# WHAT YOU HAVE TO DO:
All entries are to be printed again exactly, with their images omitted.

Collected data
==========
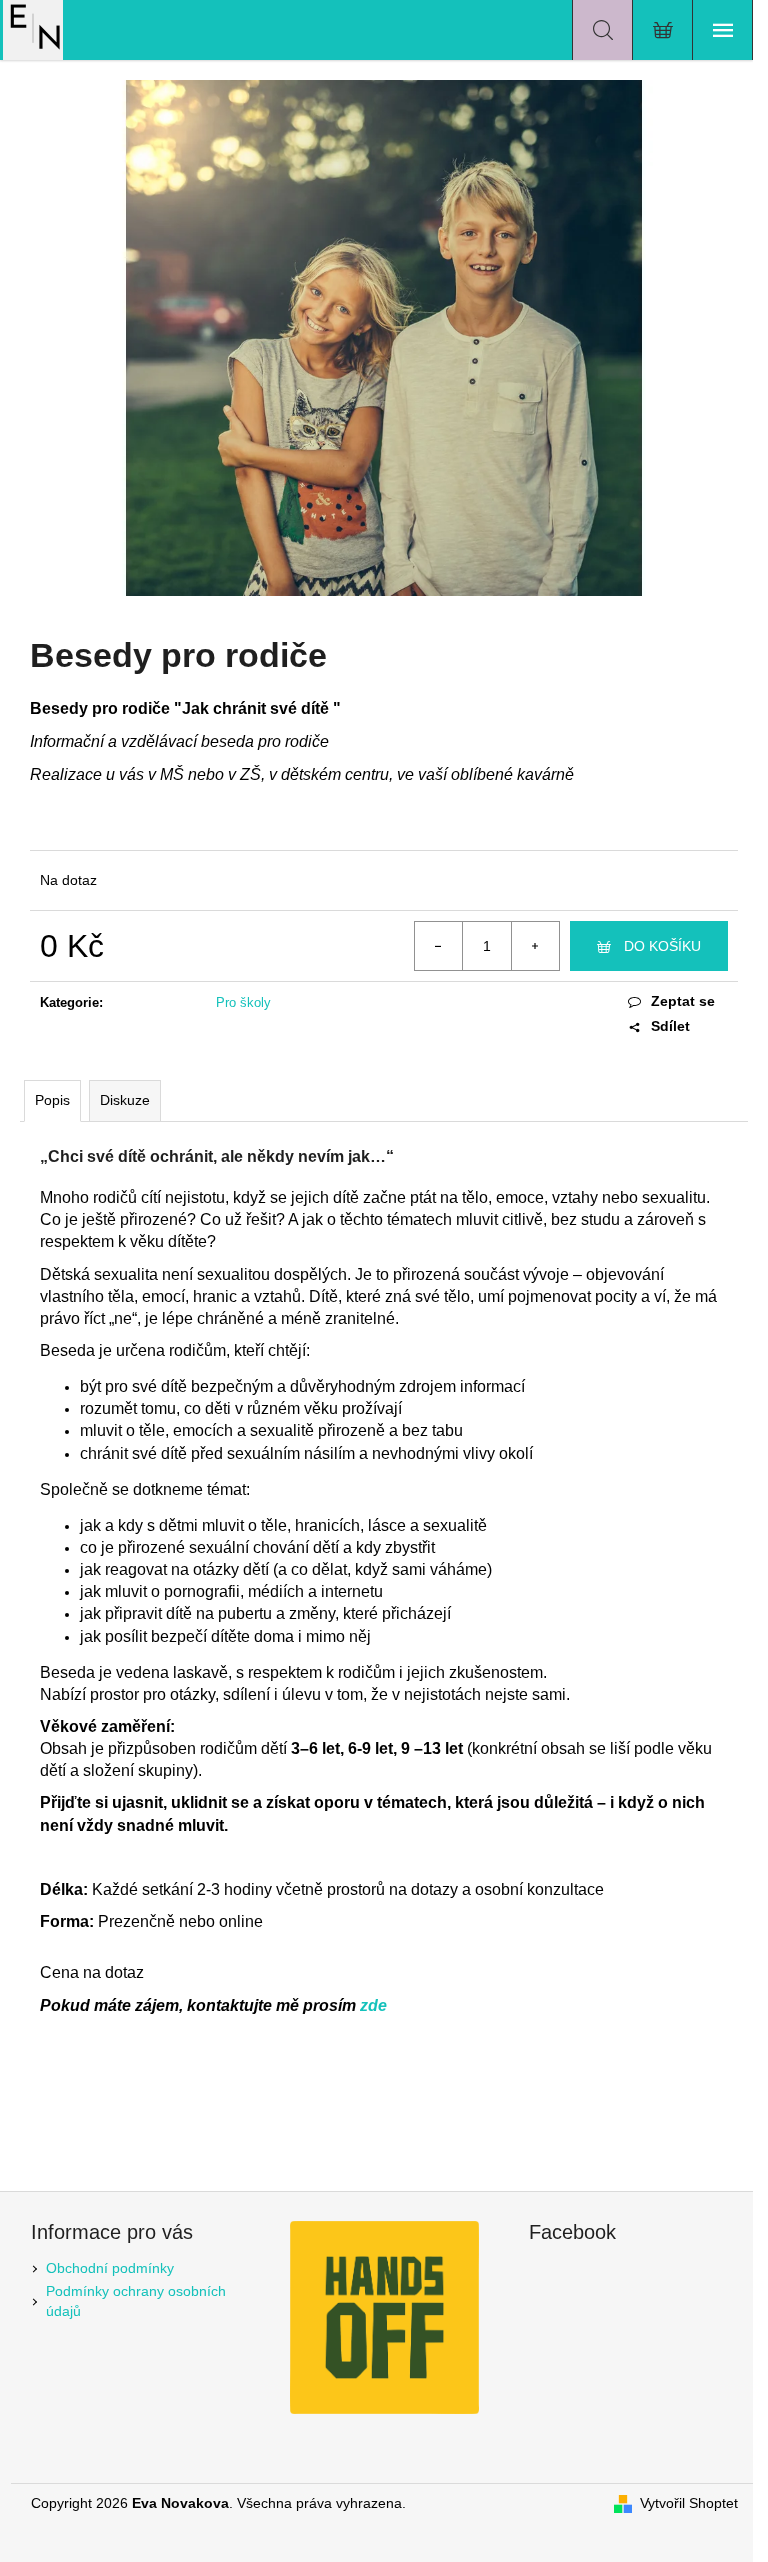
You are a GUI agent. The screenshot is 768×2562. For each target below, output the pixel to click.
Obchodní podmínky (110, 2268)
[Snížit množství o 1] (439, 946)
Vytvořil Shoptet (689, 2503)
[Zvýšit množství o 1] (535, 946)
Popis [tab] (52, 1100)
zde (373, 2005)
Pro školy (243, 1002)
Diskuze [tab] (125, 1100)
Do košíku (662, 946)
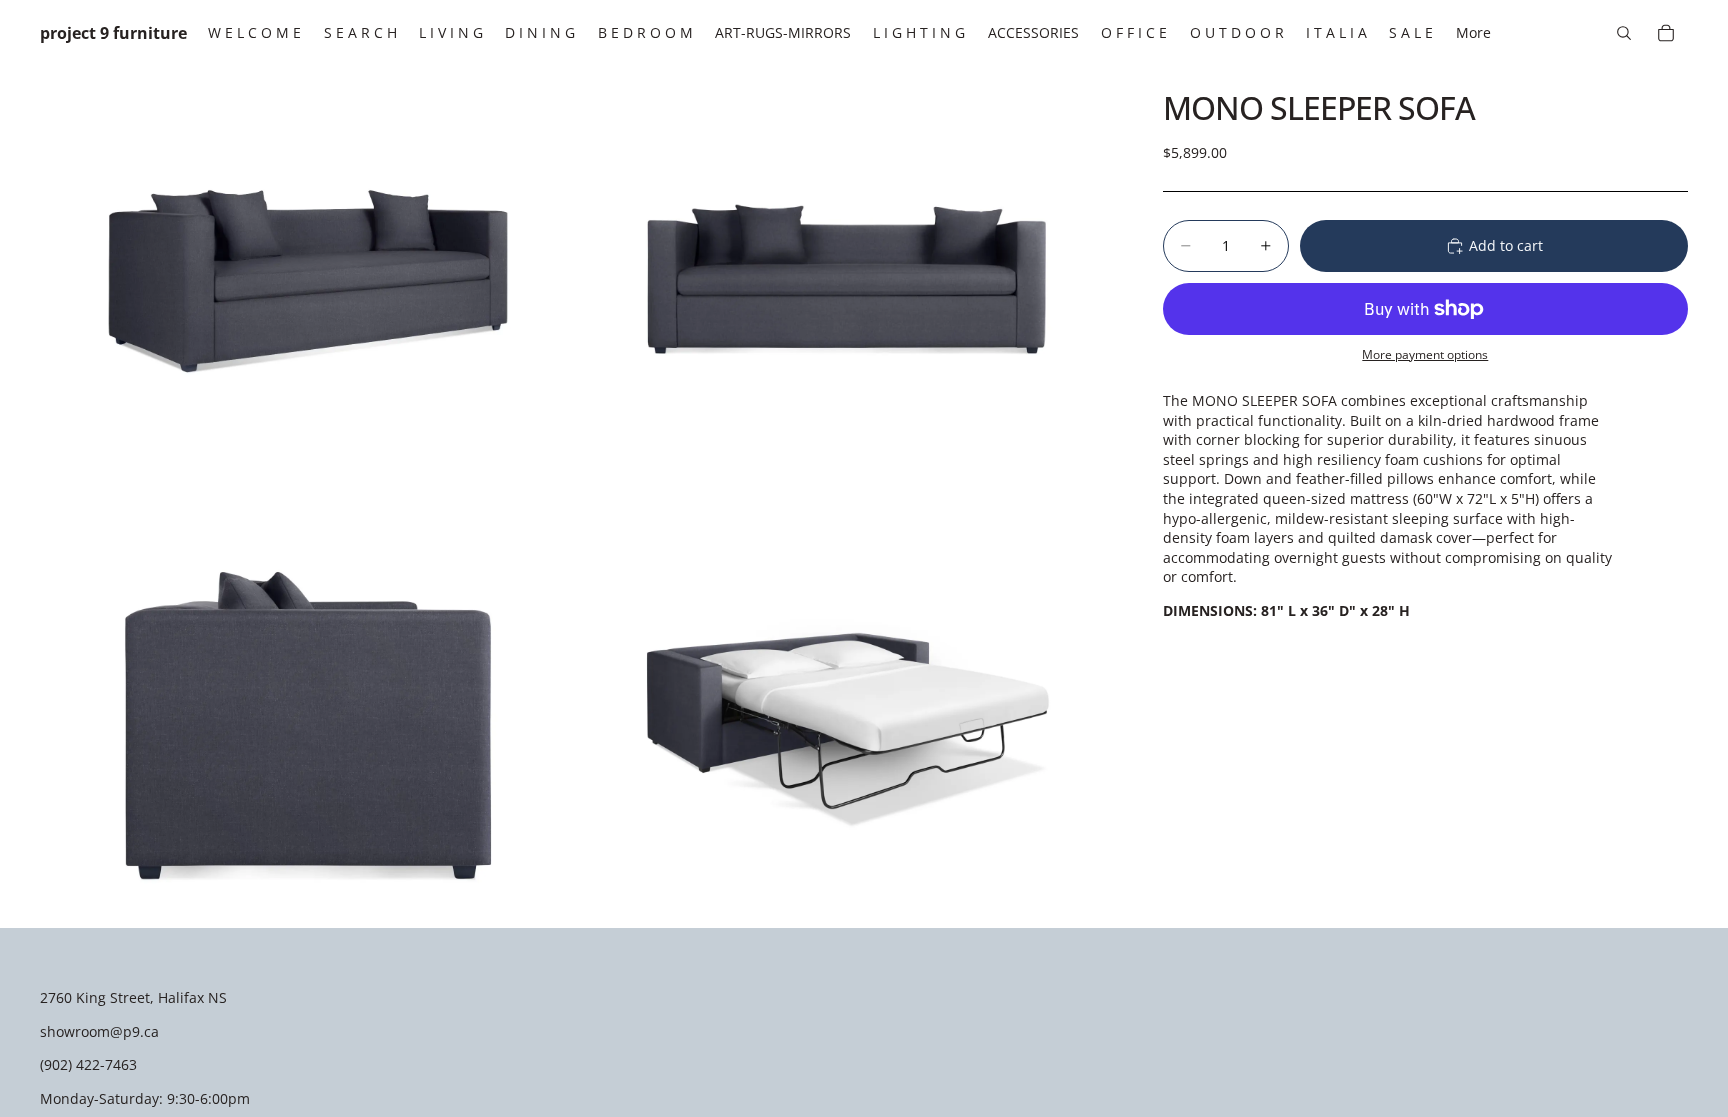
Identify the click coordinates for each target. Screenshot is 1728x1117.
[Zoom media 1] (308, 280)
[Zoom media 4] (847, 713)
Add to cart (1506, 245)
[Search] (1624, 33)
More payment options (1425, 354)
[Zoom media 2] (847, 280)
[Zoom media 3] (308, 713)
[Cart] (1666, 33)
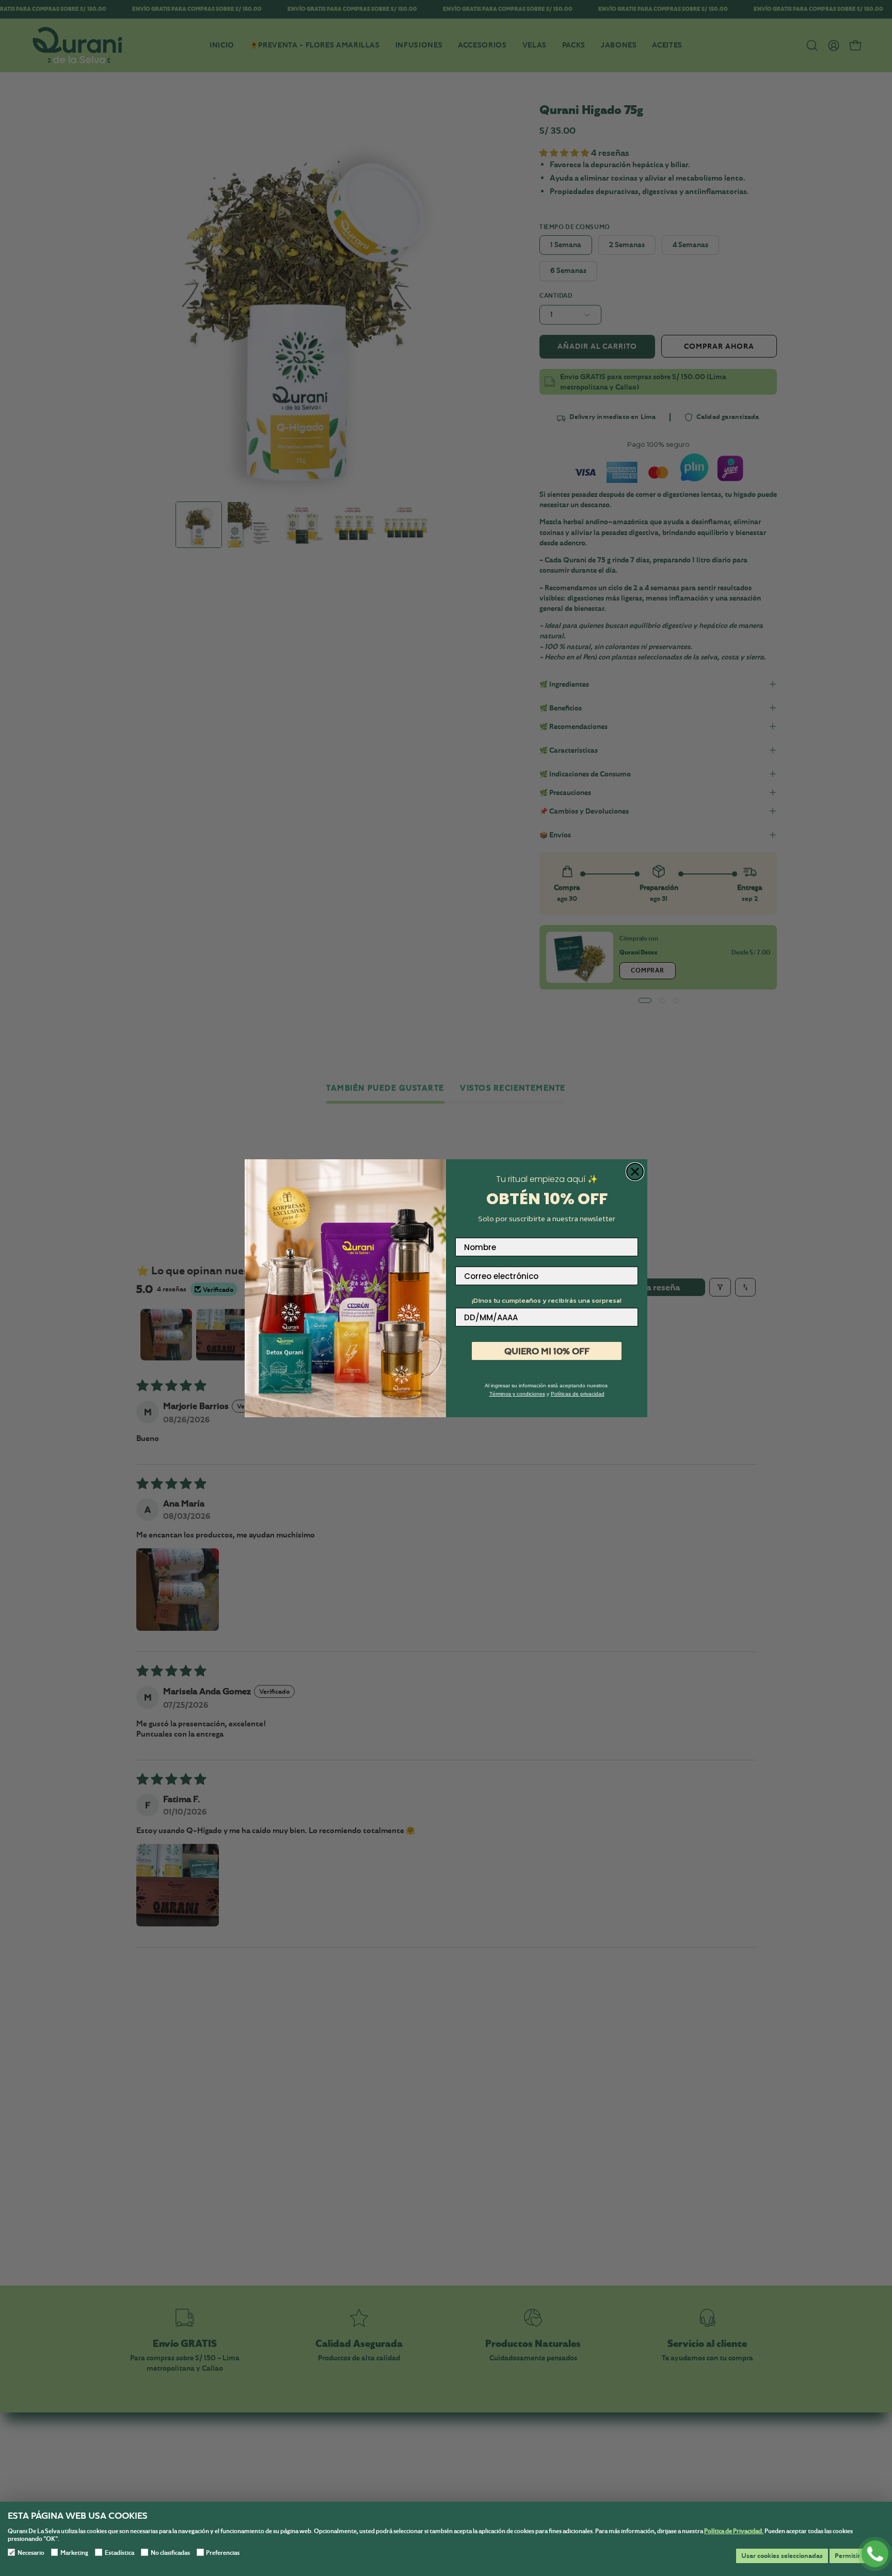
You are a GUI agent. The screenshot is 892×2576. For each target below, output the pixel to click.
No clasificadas (170, 2553)
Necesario (31, 2553)
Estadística (119, 2553)
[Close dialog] (635, 1171)
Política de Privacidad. (733, 2531)
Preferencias (223, 2553)
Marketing (74, 2553)
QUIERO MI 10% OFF (547, 1351)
==========
# OUTPUT OF THE TASK:
You are a GUI agent. The screenshot is 768×2562. For each target below, output the pixel to click.
Obchodní podmínky (110, 2268)
[Snížit množství o 1] (439, 946)
Vytvořil Shoptet (689, 2503)
[Zvýšit množství o 1] (535, 946)
Popis [tab] (52, 1100)
zde (373, 2005)
Pro školy (243, 1002)
Diskuze [tab] (125, 1100)
Do košíku (662, 946)
Identify the click coordinates for each target. Screenshot is 1728x1117.
[Zoom media 1] (308, 280)
[Zoom media 4] (847, 713)
Add to cart (1506, 245)
[Search] (1624, 33)
More payment options (1425, 354)
[Zoom media 2] (847, 280)
[Zoom media 3] (308, 713)
[Cart] (1666, 33)
You are a GUI agent. The screenshot is 892×2576. For each target below, output the pixel to click.
No clasificadas (170, 2553)
Necesario (31, 2553)
Estadística (119, 2553)
[Close dialog] (635, 1171)
Política de Privacidad. (733, 2531)
Preferencias (223, 2553)
Marketing (74, 2553)
QUIERO MI 10% OFF (547, 1351)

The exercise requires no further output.